[Items from a dataset]
--

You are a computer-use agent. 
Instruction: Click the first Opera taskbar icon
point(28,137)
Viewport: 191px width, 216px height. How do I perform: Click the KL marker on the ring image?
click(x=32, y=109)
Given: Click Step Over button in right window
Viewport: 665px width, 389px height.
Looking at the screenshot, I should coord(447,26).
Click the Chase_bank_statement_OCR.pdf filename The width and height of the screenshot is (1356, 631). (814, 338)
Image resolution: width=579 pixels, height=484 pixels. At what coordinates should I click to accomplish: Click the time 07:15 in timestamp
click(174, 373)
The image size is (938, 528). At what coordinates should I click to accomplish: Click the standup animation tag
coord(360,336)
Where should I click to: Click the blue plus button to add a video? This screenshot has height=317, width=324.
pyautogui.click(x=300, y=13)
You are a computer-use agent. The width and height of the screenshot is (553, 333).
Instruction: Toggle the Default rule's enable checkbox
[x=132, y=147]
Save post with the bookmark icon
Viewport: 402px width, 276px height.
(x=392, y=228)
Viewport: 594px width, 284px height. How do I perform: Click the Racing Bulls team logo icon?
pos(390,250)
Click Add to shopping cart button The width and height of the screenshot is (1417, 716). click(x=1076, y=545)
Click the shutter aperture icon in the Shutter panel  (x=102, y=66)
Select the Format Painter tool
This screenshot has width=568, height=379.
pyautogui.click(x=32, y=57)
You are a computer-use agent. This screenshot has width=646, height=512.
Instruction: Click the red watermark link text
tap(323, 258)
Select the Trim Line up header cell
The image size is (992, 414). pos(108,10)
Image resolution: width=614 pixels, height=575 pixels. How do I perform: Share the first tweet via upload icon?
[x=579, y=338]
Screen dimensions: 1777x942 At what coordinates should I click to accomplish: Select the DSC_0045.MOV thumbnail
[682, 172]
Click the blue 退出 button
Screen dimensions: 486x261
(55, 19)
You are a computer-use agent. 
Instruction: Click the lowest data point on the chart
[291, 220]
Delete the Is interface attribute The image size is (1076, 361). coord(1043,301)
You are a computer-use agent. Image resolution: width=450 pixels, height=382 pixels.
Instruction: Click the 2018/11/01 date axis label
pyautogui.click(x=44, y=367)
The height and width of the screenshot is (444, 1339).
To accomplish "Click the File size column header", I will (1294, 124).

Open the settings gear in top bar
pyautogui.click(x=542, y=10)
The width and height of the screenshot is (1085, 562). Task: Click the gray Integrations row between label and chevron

--

WHAT YOU NEED TO DO:
Search the records for the word "computer". Copy every line that has it.

REPLY:
You are a computer-use agent. 
You are a computer-use agent. The width and height of the screenshot is (553, 333).
You are a computer-use agent. This screenshot has width=646, height=512.
You are a computer-use agent. 
You are a computer-use agent. Image resolution: width=450 pixels, height=382 pixels.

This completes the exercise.